I started out as an associate analytical chemist. I worked in a small contract lab that specialized in applied research and I worked with some brilliant scientists who really took the time to teach. We worked across many industries and the role gave me a great opportunity to understand material chemistry and applications. I was there for about 20 years. West purchased our laboratory and we combined forces – West’s expertise in drug delivery and packaging, and our lab’s knowledge of analytical chemistry. It’s a great combination in light of the emphasis on quality by design to meet the needs of patients. You begin by identifying the patient’s target needs, and then build a final product to meet the defined requirements. Having appropriate packaging – and evidence to support its compatibility and safety – is a key part in that process.
Outside of your day job, you’re very much involved with industry groups and associations…
Yes – it’s like my second job, although I don’t get paid for it! It’s a great avenue to help connect with like-minded colleagues and to share knowledge – and in the end we all grow. I’ve been involved with the Parenteral Drug Association (PDA) for around 20 years. Most of the activity there has focused on leachables and extractables, and my background in materials analysis is really good for this type of discussion. I also chair conferences and co-develop training courses for the PDA on leachables and extractables, and I'm involved in ongoing efforts to modernize and update chapters in the United States Pharmacopeia (USP). I am now in my sixth year of serving on committees and expert panels. In 1999, I was nominated to be a member of the Product Quality Research Institute (PQRI), which is a forum that promotes critical thinking to advance drug product development and I have been participating in Working Groups ever since. It’s a huge benefit and a great experience because you can see the full circle of how analytical chemistry and the results are being used to solve real-life industry problems.

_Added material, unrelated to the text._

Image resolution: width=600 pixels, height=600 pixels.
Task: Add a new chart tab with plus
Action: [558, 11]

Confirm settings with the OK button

What is your current focus with these industry groups?
Right now, I’m chairing PQRI’s working group for parenteral and ophthalmic leachables and extractables. We’re working very closely with the US FDA to understand the agency’s perspective and what it thinks should be included in best practice guides in this area. One of the great things about PQRI is that the forum allows exchange of relevant (non-competitive) information without judgment or consequence, so ideas can be discussed very freely. It’s very much about working together to overcome problems. One revelation for me from talking and meeting with people from the FDA was that they looked to us for help on understanding appropriate information on leachables that will ultimately help patients. Helping people to understand good science is the mission of our PQRI working group; we provide recommendations for best practices on leachables and extractables – and then travel nationally and internationally to explain and train others on the concepts.

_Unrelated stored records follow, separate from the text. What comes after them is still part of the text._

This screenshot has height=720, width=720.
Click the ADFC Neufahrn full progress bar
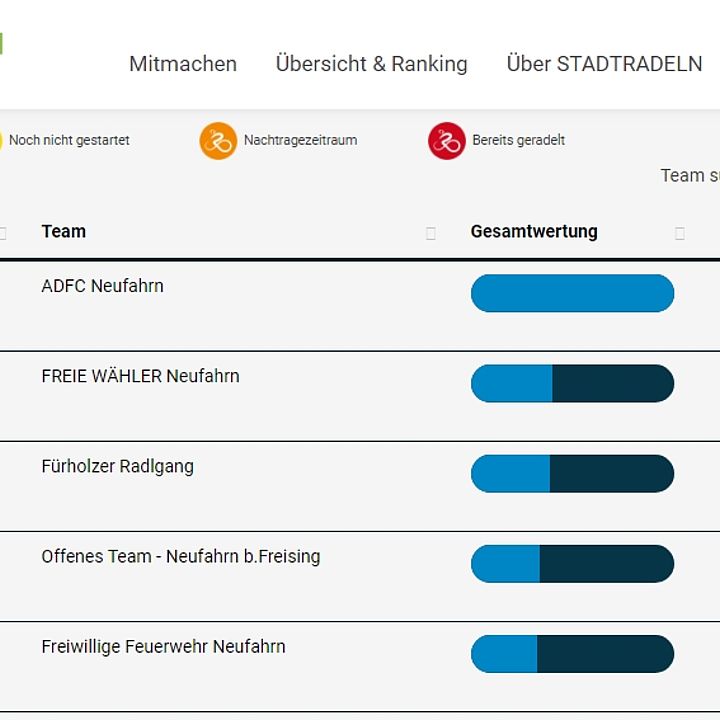573,293
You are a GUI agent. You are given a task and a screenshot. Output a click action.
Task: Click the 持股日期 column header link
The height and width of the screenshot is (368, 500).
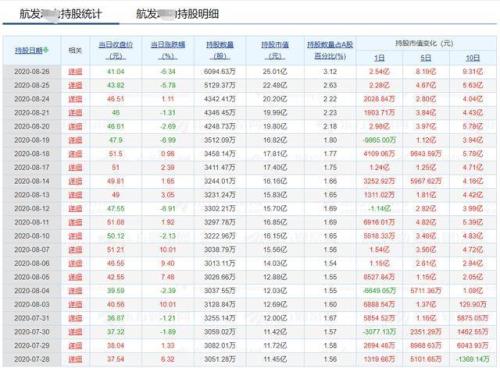[29, 50]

What are the hot topics in packaging?
Some of the most-talked about issues are container-closure integrity, particles and compatibility, among other safety issues. The ever-growing field of biologics is another area of focus since the many types of materials used to manufacture, store and deliver biologics can impact the products’ quality and safety. The risks to patients really depend on the combination of each unique packaging system with the biologic – and identifying and mitigating these risks from the outset, which is much easier than trying to fix them once they’ve occurred. It’s a huge area that we’re still learning about. A lot of work is being done on correlating biologics to different types of container closure system interactions. The key lies in acquiring appropriate data and interpreting that data.
How do you think the industry should tackle the challenges?
I believe that we must build trusted partnerships that can advance the science and innovation of product development. Unfortunately, intellectual property remains a challenge; it’s not always possible to share certain information while protecting business intelligence or when looking for a competitive advantage. I enjoy working with outside organizations because it’s a non-competitive environment where I can work to understand and advance science based on common interests. There can be tension between suppliers and pharmaceutical companies but alignment of expectations and cooperative scientific exchange will enable quality medicines to be delivered to patients. I’d like us all to work closer and I’m sure that we will be able to find ways of doing this in the future – we certainly need to.